I decided to use clickers in CS1315 this semester (n=217), rather than use the colored index cards that I’ve used in the past for Peer Instruction (see blog post here). With cards, I can only take a vote — no histogram of results, and I can’t provide any grade value for the participation. With clickers, I can use the evidence-based practice as developed by Eric Mazur, Cynthia Lee, Beth Simon, Leo Porter, et al. (plugging the Peer Instruction for CS website):
- Ask everyone to answer to prime their thinking about the question,
- ask students to discuss the question in groups of 2-3,
- then vote again (consensus within groups), and
- show the results and discuss the misconceptions.
To make it worthwhile, I’m giving 10 points of final course grade for scoring over 50% on the second question (only — first one is just to get predictions and activate knowledge), 5 points for scoring over 30%.
I’m trying to do this all with campus-approved standards: TurningPoint clickers, TurningPoint software. I’d love to use an app-based solution, but our campus Office of Information Technologies warns against it.
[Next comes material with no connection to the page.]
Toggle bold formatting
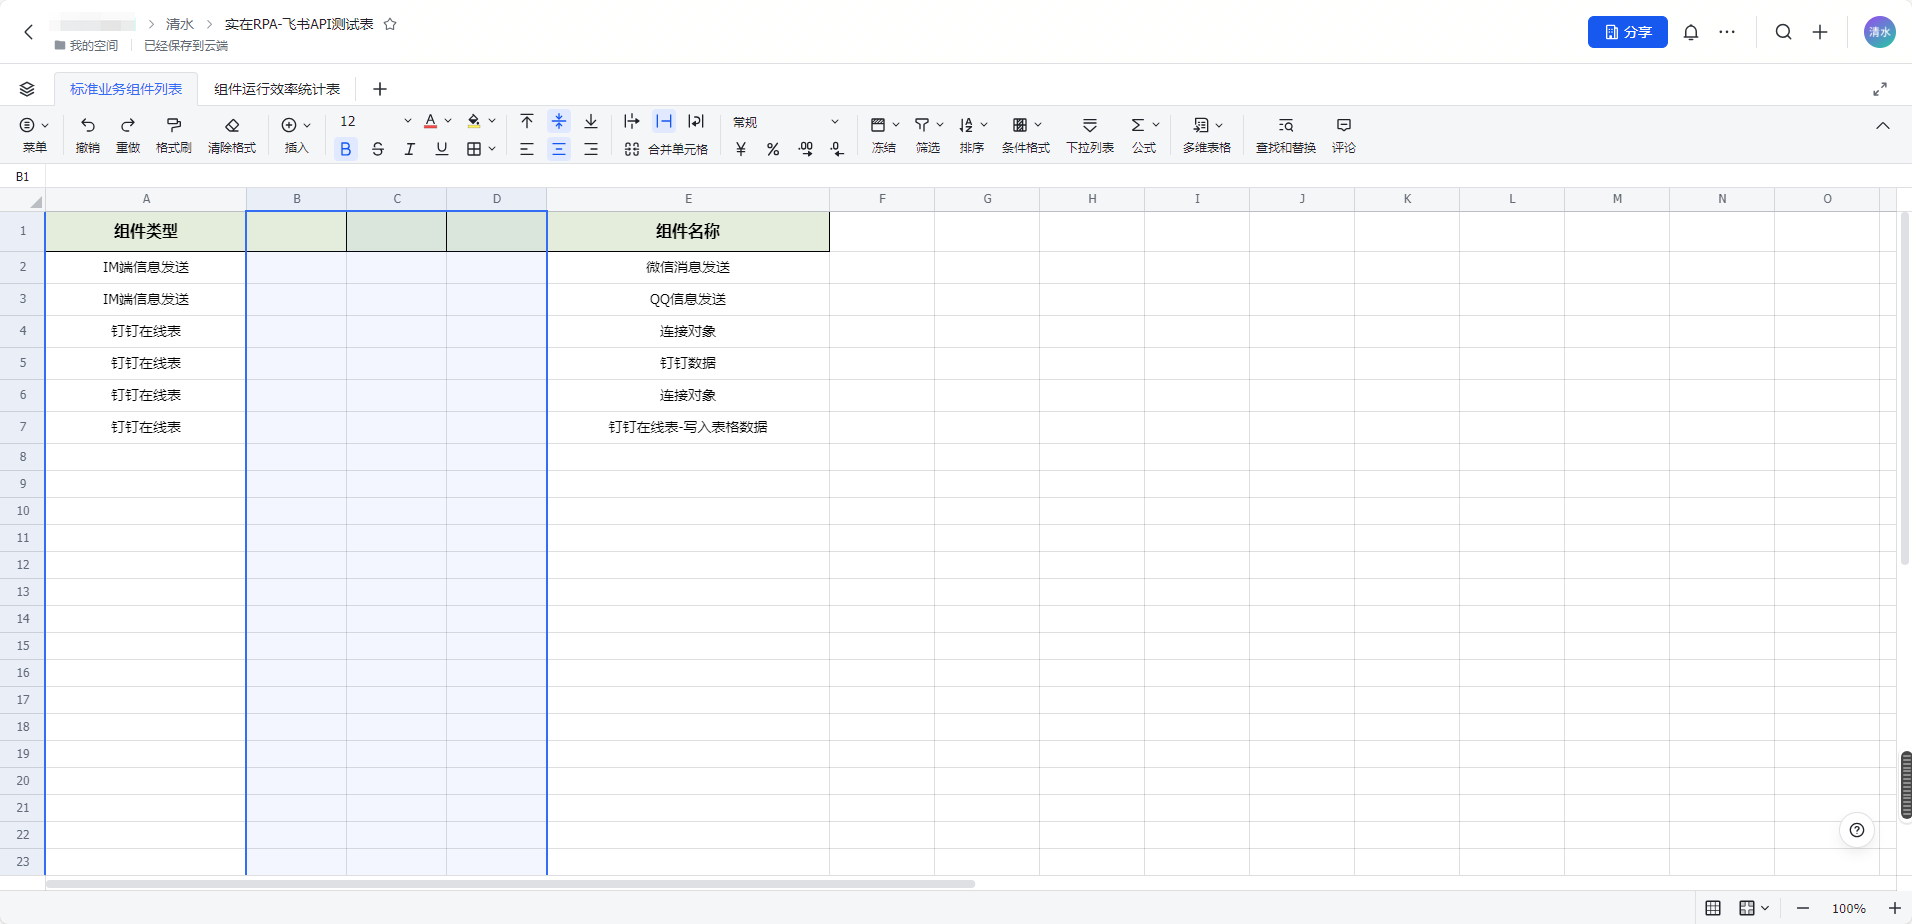346,149
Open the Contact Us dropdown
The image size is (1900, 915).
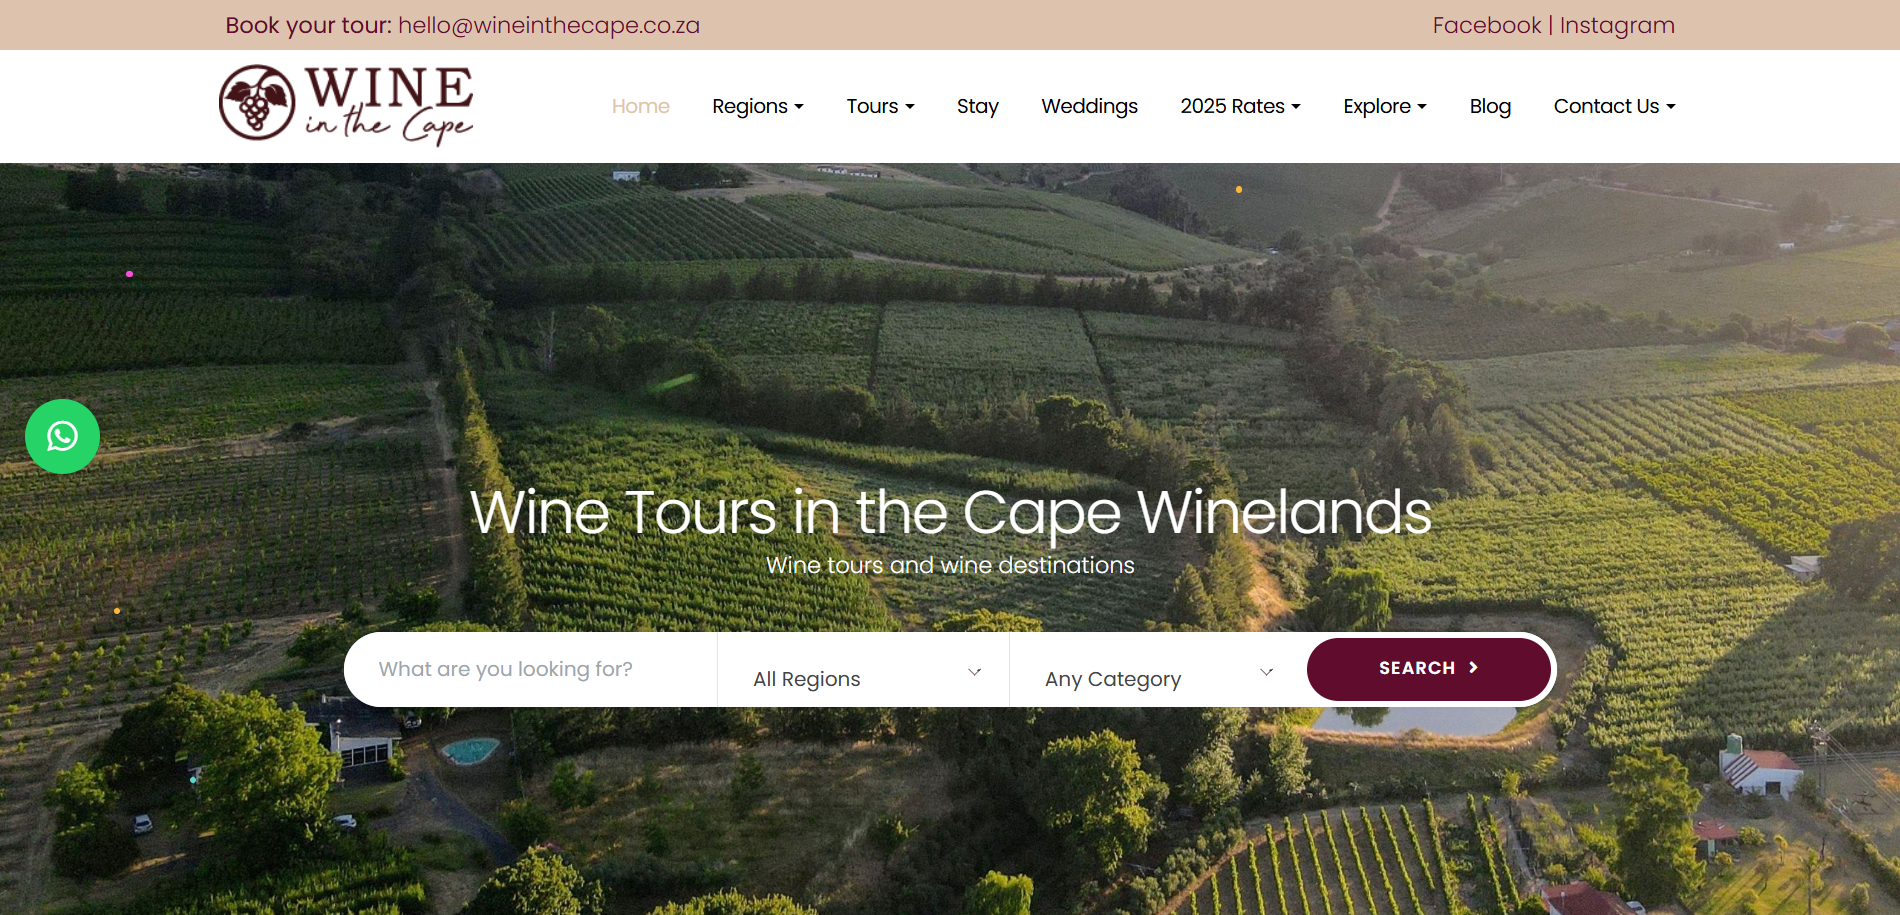(1614, 106)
They can’t guarantee that, in large classes, the network will support all the traffic for everyone to vote at once.
The process is so complicated: Turn on clickers in our learning management software (a form of Sakai called T-Square), download the participant list, open up ResponseWare and define a session (for those using the app version), plug in receiver. After class, save the session, integrate the session with the participant list, then integrate the results with T-Square for grades. The default question-creation process in TurningPoint software automatically shows results and demands a specific format (e.g., which makes it hard to show screenshots as part of a question), so I’m using “Poll Anywhere” option, which requires me to process the session file after class to delete the first question (where everyone votes to prime their thinking) and to define the correct response(s) for each question.
I’m willing to do all that. But it’s more complicated than that.
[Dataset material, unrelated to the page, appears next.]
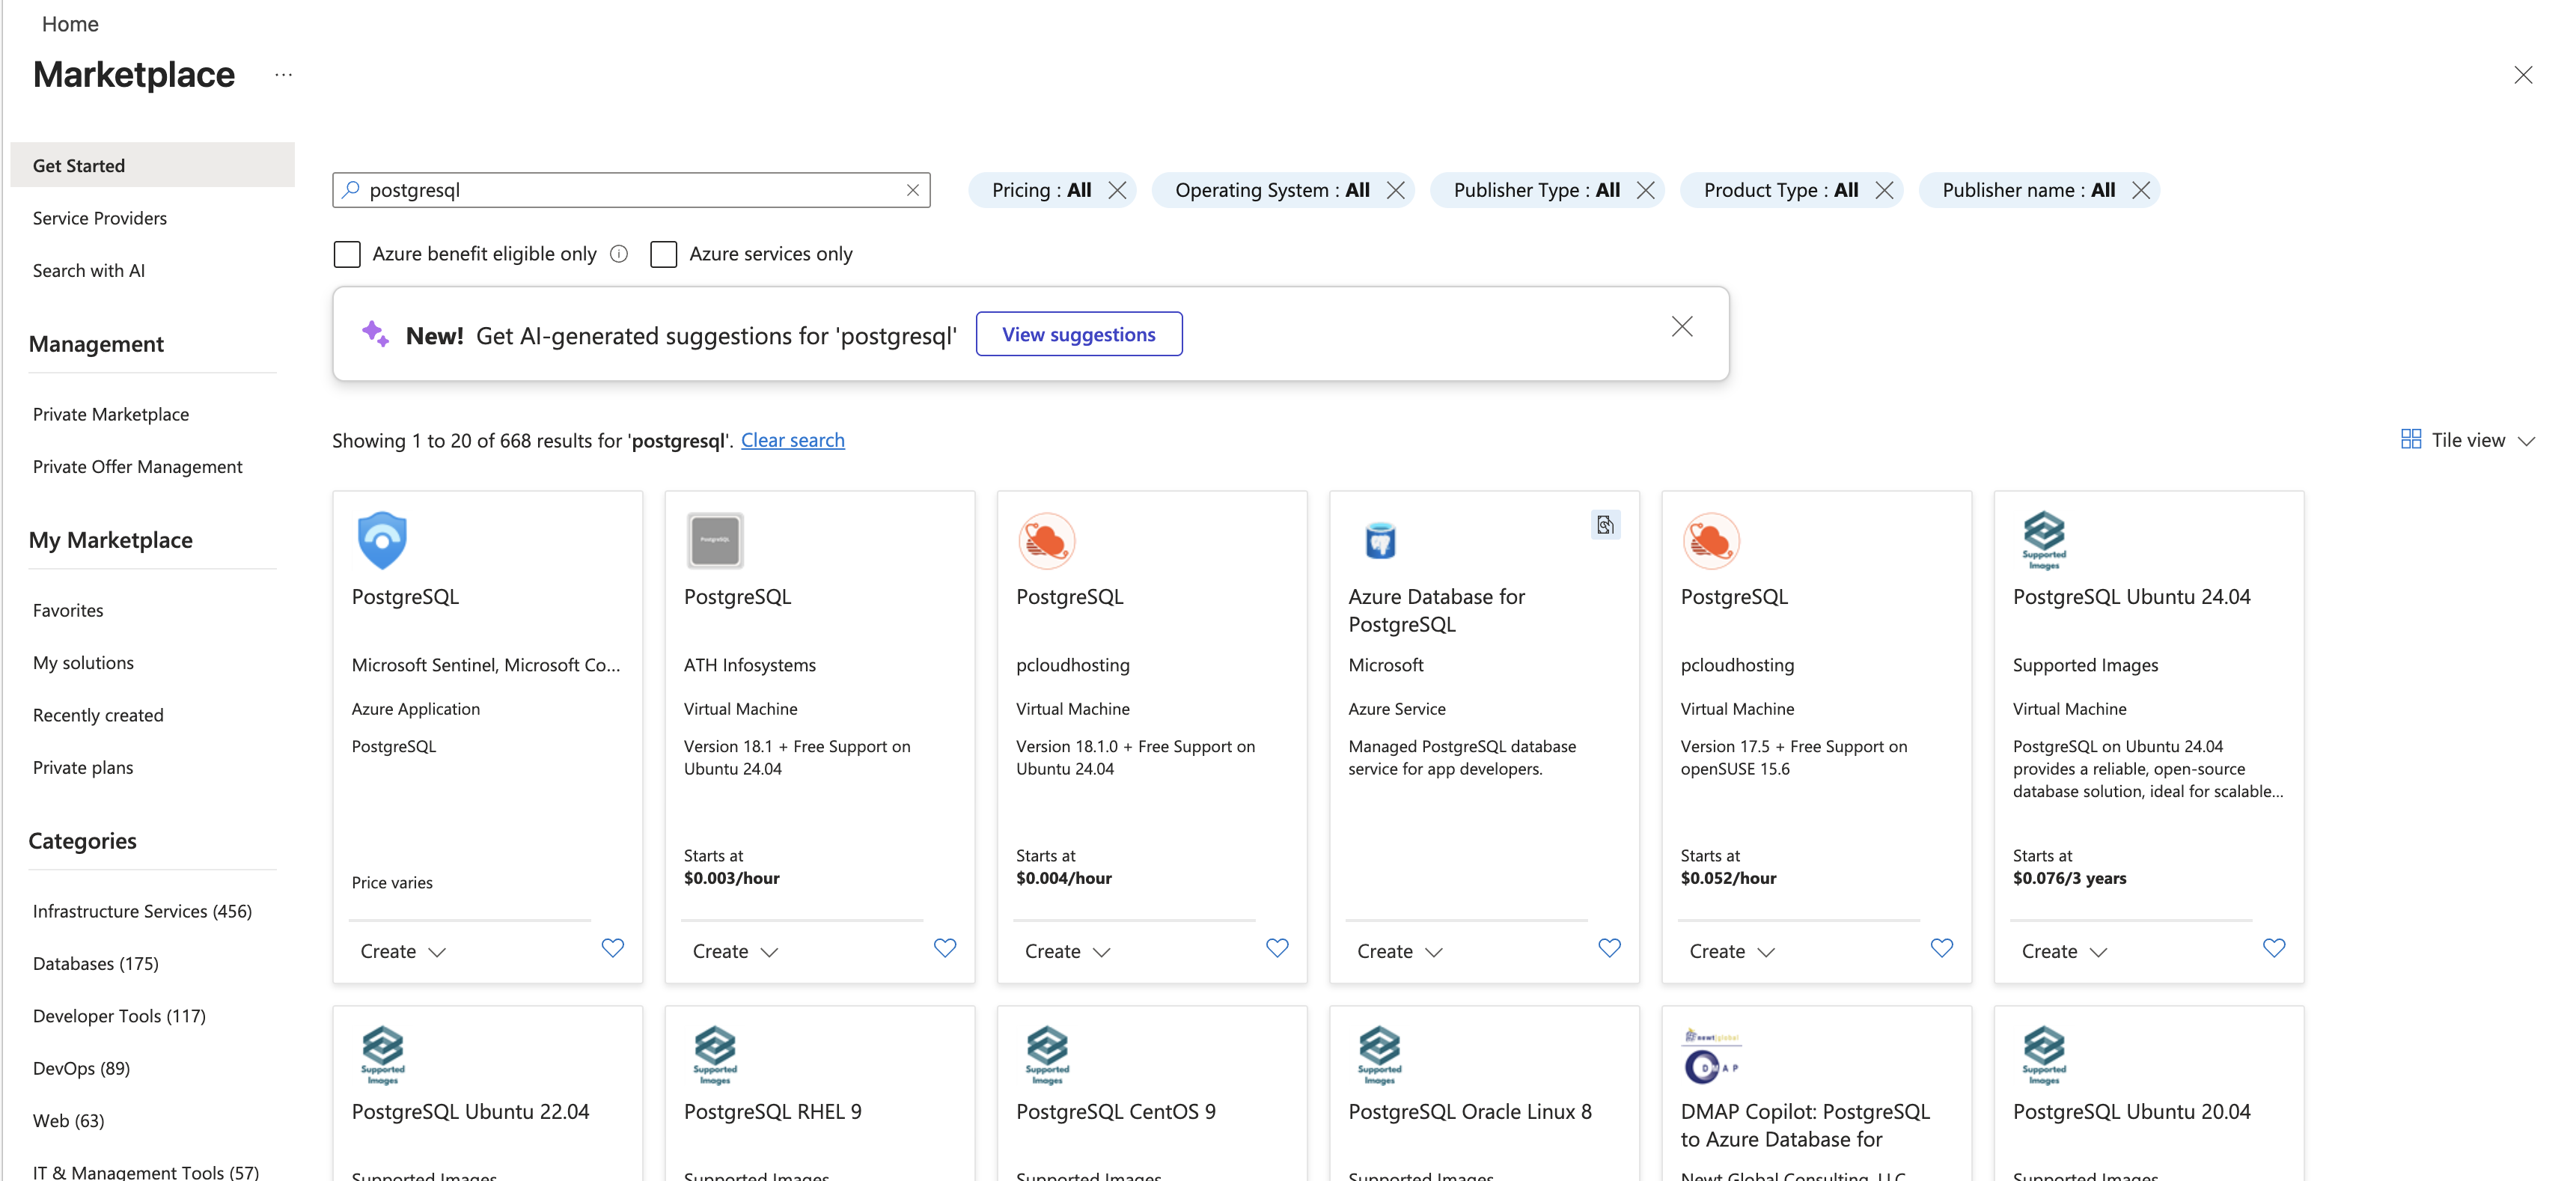Select Databases (175) category
Screen dimensions: 2576x1181
click(x=96, y=963)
Turns out that Georgia Tech hasn’t upgraded to the latest version of the TurningPoint software (TurningPoint Cloud). GT only supports TurningPoint 5. TurningPoint stopped distributing that version of the software in May 2016, so you have to get it directly from the on-campus Center for Teaching and Learning. I got the software and installed it — and discovered that it doesn’t run on the current version of MacOS, Sierra.
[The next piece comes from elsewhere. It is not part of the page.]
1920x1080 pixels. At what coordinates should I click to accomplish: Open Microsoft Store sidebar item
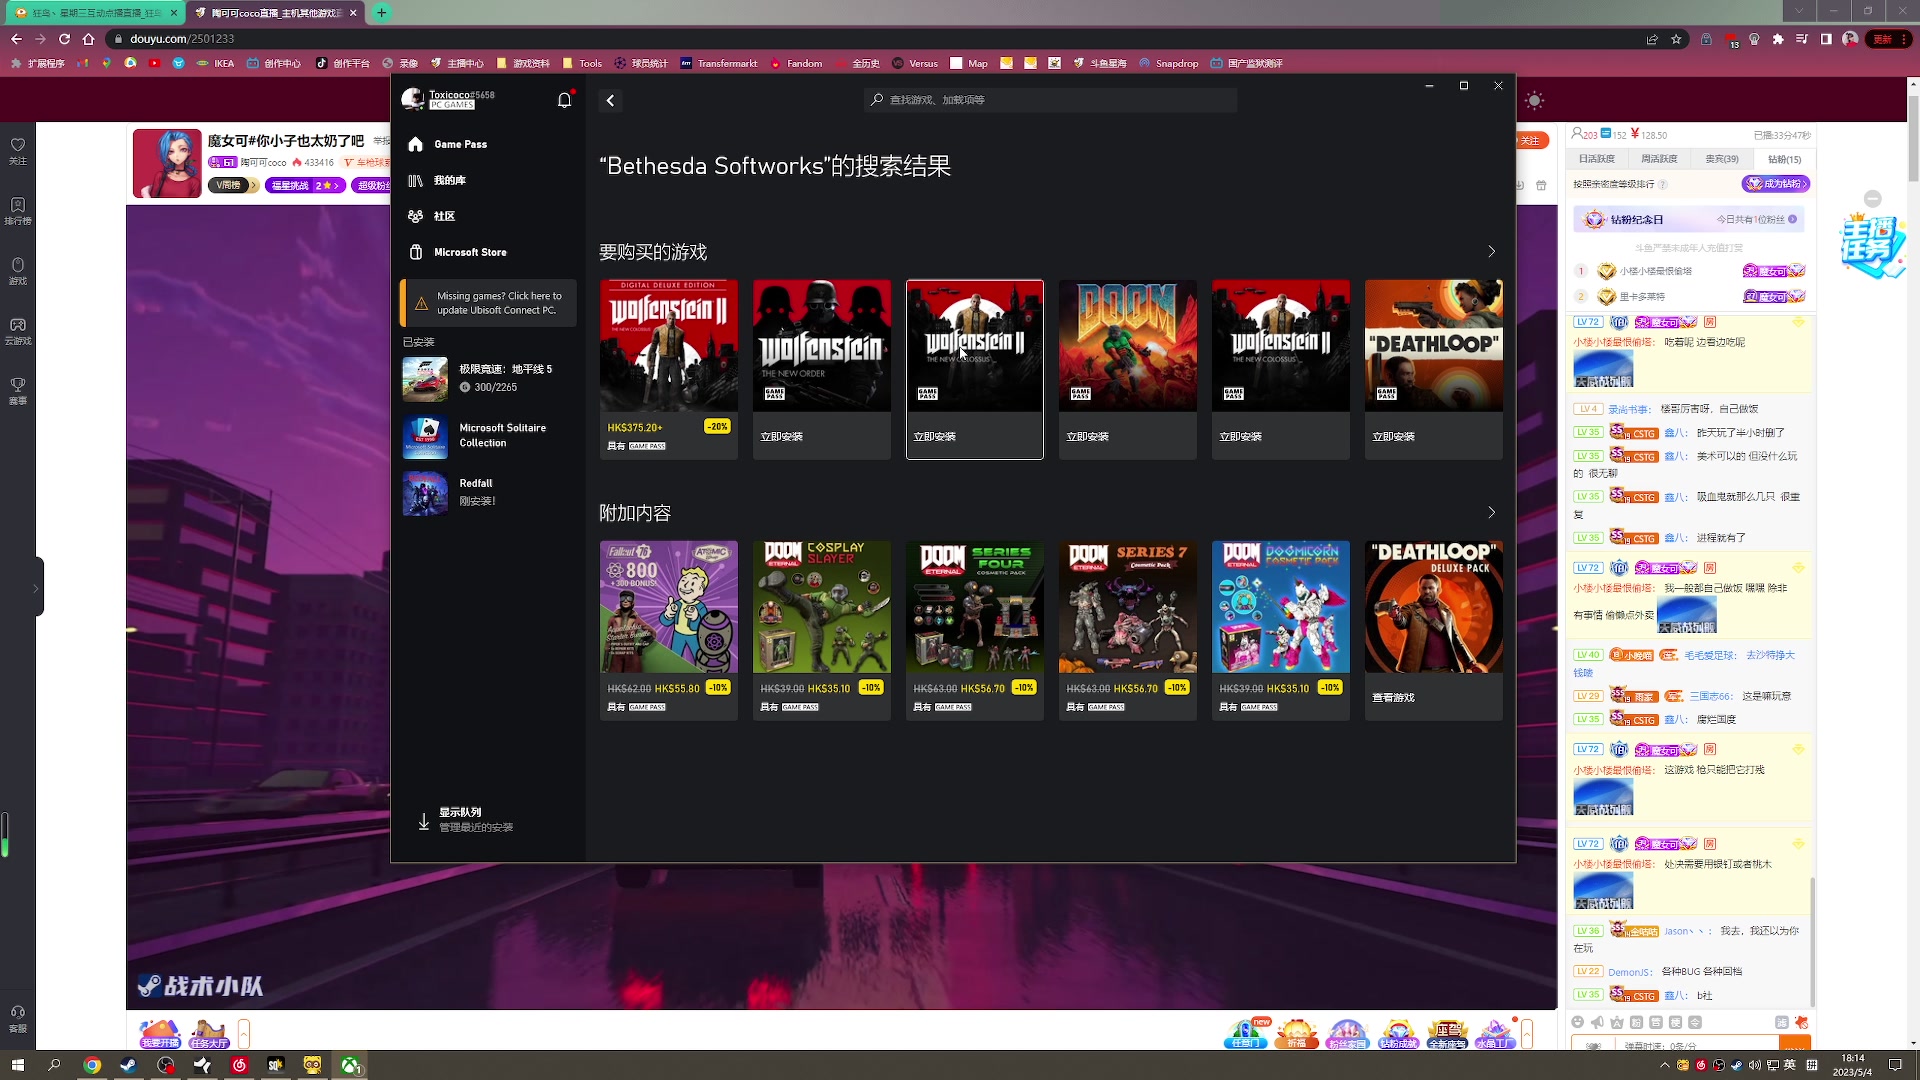click(469, 252)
I did find a solution. Here’s what I do. Before each lecture, I move my lecture slides to a network drive. When I get to class, I load my lecture on the lecture/podium computer (which runs Windows and TurningPoint 5 and has a receiver built-in). I gather all the session data while I teach with the podium computer and do live coding on my computer (two screens in the massive lecture hall). I save the session data back to the network drive. Back in my office, I use an older Mac that still runs an older version of MacOS to download the session data, import it using TurningPoint 5, do all the deletions of priming questions and correct-marking of other questions, then integrate and upload to T-Square.
Counting my laptop where I make up slides and do live coding, my Peer Instruction classes require three computers.
Every CS teacher should use active learning methodologies in our classes. Our classes are huge. We need better and easier mechanisms to make this work.